▸ BRIEF
The task calls for the count of lines containing "each" in these records, given as a number with no other words.

Collected data
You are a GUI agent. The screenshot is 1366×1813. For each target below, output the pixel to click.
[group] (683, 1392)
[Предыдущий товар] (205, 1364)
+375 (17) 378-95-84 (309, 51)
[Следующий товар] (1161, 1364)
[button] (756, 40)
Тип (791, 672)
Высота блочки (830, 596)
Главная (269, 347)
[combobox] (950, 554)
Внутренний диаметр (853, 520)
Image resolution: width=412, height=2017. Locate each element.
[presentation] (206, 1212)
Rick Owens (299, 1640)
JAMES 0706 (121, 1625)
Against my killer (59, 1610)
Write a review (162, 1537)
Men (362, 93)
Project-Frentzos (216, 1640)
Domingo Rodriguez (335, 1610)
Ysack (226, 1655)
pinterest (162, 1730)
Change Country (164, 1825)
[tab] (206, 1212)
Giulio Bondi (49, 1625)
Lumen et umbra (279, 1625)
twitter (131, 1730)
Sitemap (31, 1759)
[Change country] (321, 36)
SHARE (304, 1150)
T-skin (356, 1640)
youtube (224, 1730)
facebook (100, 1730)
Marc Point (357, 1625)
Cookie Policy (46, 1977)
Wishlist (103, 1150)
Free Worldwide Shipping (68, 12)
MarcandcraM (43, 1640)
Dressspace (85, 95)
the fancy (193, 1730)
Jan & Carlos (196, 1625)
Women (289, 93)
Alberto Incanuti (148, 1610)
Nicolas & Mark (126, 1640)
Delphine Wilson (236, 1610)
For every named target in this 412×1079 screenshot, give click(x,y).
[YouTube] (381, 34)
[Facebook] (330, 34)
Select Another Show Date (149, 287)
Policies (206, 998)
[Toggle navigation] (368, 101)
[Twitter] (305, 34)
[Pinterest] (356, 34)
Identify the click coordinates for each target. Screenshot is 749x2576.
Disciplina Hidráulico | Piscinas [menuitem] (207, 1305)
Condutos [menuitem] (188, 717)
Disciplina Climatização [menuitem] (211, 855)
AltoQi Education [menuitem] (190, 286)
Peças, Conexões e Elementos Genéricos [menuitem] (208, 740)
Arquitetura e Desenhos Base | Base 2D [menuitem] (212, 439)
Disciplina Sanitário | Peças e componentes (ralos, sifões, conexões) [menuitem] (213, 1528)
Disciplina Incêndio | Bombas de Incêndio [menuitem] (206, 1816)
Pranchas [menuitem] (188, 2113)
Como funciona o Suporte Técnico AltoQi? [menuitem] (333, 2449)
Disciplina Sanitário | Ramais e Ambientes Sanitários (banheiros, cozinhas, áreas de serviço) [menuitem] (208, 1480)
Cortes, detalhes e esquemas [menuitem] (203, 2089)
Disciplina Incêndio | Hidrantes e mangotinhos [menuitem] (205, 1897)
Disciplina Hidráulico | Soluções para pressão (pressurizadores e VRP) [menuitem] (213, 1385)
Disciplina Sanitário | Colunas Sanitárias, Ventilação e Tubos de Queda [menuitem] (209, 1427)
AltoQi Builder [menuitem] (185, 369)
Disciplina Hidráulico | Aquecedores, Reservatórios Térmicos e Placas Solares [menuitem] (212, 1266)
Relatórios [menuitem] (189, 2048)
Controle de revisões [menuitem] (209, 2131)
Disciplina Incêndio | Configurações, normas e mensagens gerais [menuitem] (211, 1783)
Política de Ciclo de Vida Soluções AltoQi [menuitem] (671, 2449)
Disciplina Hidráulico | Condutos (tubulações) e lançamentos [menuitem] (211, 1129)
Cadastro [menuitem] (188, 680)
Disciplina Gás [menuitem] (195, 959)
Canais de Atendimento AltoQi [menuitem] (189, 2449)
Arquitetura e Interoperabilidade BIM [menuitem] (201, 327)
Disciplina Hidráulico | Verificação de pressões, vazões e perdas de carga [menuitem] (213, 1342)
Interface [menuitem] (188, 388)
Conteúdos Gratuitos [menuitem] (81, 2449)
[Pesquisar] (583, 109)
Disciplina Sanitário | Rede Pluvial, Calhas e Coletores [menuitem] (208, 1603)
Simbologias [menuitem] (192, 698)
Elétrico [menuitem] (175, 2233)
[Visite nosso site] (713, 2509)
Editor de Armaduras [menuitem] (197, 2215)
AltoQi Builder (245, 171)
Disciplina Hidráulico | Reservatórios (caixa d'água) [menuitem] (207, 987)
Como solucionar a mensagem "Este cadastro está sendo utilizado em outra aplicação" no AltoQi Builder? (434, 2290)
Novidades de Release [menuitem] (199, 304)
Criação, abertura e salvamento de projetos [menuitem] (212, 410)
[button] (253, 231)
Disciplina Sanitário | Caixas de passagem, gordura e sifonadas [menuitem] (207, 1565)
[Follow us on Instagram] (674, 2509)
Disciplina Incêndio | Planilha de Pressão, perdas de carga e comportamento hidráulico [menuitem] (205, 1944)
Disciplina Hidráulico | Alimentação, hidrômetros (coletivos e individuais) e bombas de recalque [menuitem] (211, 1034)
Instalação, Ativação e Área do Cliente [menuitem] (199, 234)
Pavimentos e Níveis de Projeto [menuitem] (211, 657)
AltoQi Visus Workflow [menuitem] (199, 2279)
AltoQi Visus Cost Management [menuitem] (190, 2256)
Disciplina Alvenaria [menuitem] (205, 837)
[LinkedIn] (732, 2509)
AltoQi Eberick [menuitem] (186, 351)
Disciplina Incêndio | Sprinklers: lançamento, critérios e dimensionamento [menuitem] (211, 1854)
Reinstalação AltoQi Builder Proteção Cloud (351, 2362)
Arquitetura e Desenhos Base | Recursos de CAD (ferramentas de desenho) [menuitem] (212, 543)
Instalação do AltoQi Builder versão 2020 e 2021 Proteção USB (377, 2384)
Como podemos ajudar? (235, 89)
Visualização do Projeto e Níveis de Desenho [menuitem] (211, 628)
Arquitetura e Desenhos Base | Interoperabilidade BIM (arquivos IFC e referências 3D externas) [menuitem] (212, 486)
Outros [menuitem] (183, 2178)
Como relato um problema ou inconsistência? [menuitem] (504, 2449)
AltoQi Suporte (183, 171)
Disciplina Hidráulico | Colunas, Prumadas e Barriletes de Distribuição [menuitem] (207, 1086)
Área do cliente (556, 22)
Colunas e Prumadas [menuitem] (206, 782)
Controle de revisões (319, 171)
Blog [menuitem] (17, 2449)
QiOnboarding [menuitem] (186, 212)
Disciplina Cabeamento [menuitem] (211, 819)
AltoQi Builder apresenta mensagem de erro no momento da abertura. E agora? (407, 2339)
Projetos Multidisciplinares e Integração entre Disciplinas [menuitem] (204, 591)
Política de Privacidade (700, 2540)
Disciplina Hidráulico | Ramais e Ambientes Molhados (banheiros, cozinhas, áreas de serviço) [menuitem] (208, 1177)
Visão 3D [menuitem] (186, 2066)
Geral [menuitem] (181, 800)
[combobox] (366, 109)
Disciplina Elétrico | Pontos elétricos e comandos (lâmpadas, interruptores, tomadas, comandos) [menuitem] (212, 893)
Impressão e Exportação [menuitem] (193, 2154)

▸ EXPECTED OUTPUT
3